13 enero, 2026

13 enero, 2026

“Asfixia” zonas históricas la invasión China

La compra o renta de locales por parte de inversionistas Chinos, está provocando en Tamaulipas la gentrificación de zonas históricas de la entidad con el desplazamiento de negocios y de vecinos

TAMAULIPAS, MÉXICO.- En Tamaulipas, la gentrificación no llega de la mano de turistas extranjeros como en la Ciudad de México, sino por medio de una transformación comercial encabezada por comerciantes chinos que han ocupado locales en zonas estratégicas, incluyendo centros históricos.

En Tampico y Ciudad Victoria, la proliferación de tiendas de origen chino ha desplazado a comerciantes locales, fenómeno que se intensificó tras la pandemia, cuando muchos negocios cerraron por falta de clientes y liquidez.

Estrategias que marcan la diferencia

Los comerciantes chinos han logrado posicionarse con prácticas como:

Pagar rentas adelantadas de 6 meses a 1 año, con precios que van de 30 mil a 80 mil pesos mensuales en Tampico.

Ofrecer productos de diversos giros —ropa, calzado, electrónica, juguetes— a precios competitivos.

Este avance ha obligado a comerciantes con décadas de experiencia a migrar a la economía informal, instalándose en la vía pública.
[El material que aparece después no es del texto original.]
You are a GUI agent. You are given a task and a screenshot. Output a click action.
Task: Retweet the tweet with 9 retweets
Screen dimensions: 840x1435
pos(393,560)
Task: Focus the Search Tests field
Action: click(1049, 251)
Un fenómeno que se vive en la CDMX

En el Centro Histórico capitalino, la comunidad china ha adquirido y rentado edificios, incluso de valor patrimonial.
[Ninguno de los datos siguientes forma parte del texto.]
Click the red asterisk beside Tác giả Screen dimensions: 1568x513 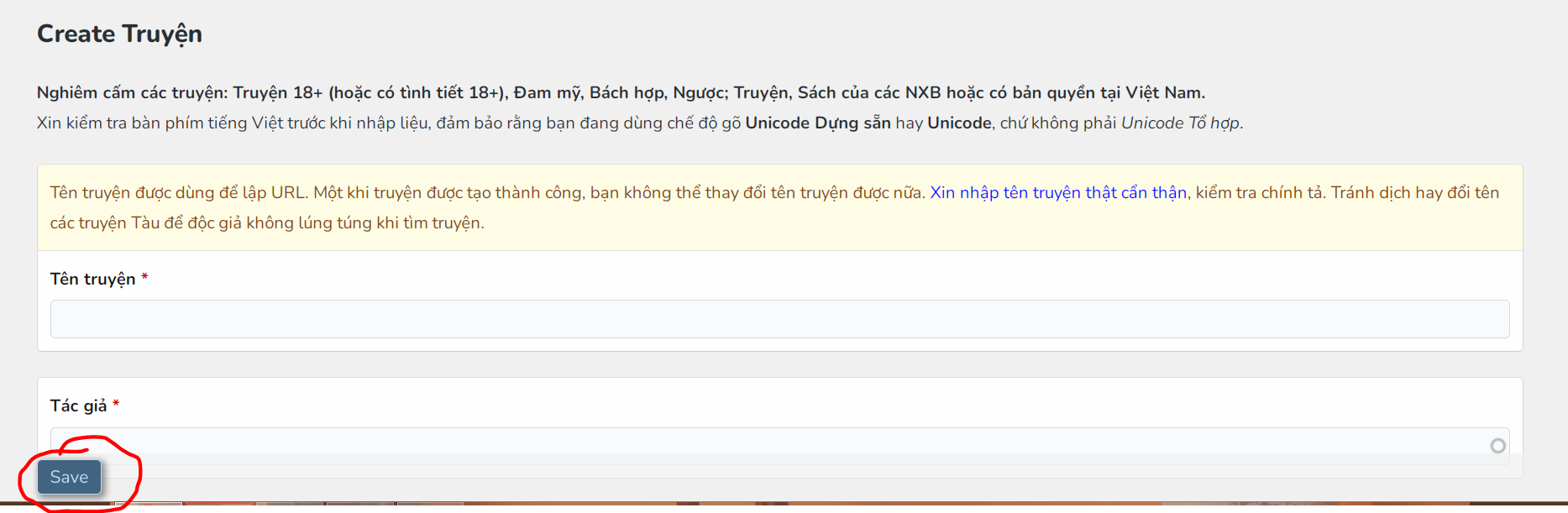[x=116, y=404]
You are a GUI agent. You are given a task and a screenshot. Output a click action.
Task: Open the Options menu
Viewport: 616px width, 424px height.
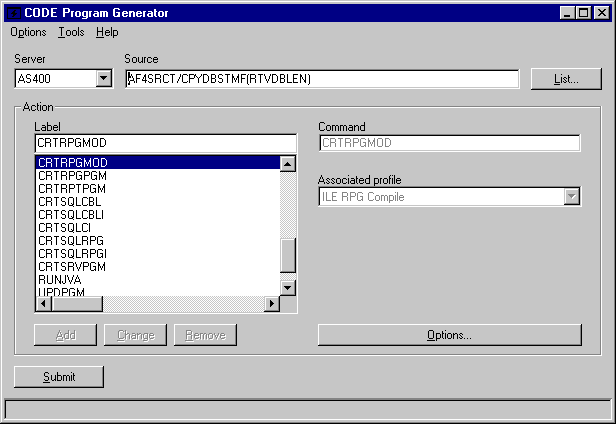[28, 32]
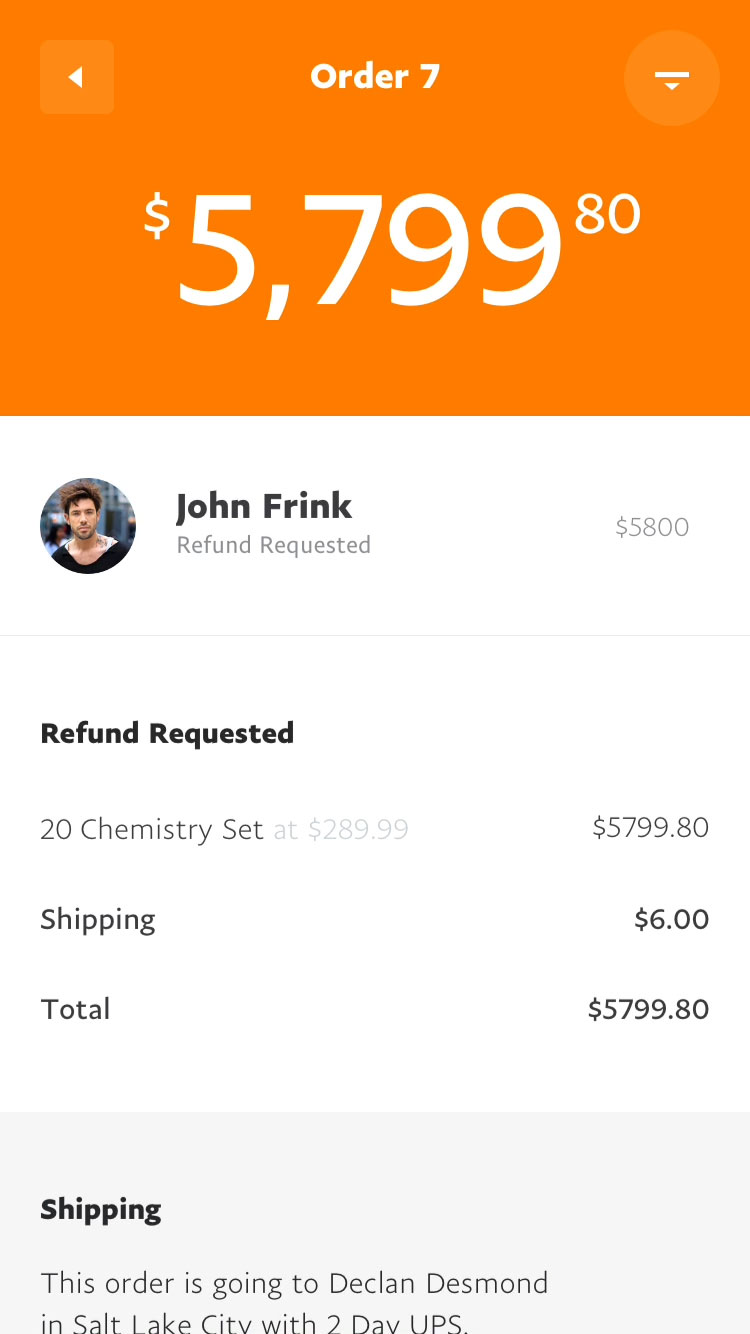Viewport: 750px width, 1334px height.
Task: Tap the $5800 customer amount
Action: point(652,527)
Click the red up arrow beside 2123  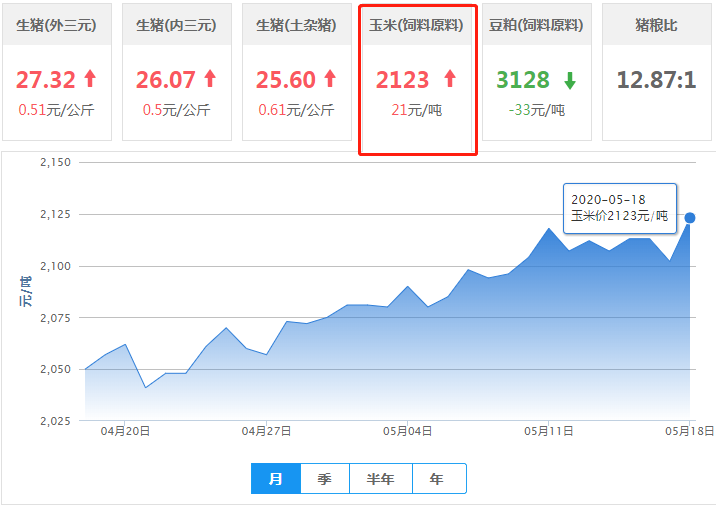(449, 79)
Según el senador Gerardo Fernández Noroña, “la comunidad china está haciéndose dueña del Centro Histórico”, lo que ha modificado la dinámica comercial y desplazado negocios familiares.

Impactos en Tamaulipas

Desplazamiento de comerciantes locales: por compra de inmuebles o desaparición de proveedores.
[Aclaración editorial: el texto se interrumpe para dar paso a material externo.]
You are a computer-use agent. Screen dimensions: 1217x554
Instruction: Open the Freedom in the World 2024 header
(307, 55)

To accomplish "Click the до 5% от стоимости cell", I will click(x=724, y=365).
Aumento de rentas: en algunos casos, hasta 25 mil pesos mensuales.

Pérdida de identidad comercial: aunque se evita que los locales queden vacíos, se diluye la oferta tradicional.

Competencia desigual: menores márgenes de ganancia para comerciantes locales.

Especialistas advierten que el reto es equilibrar los beneficios económicos con la preservación del carácter cultural y comercial de las ciudades.

Este fenómeno se da en un contexto de inversión china en México que supera los 22 mil 500 millones de dólares, posicionando al país asiático como sexto mayor inversionista.

Mientras algunos celebran el impulso al “nearshoring”, otros alertan sobre la dependencia y las tensiones geopolíticas que podría acarrear.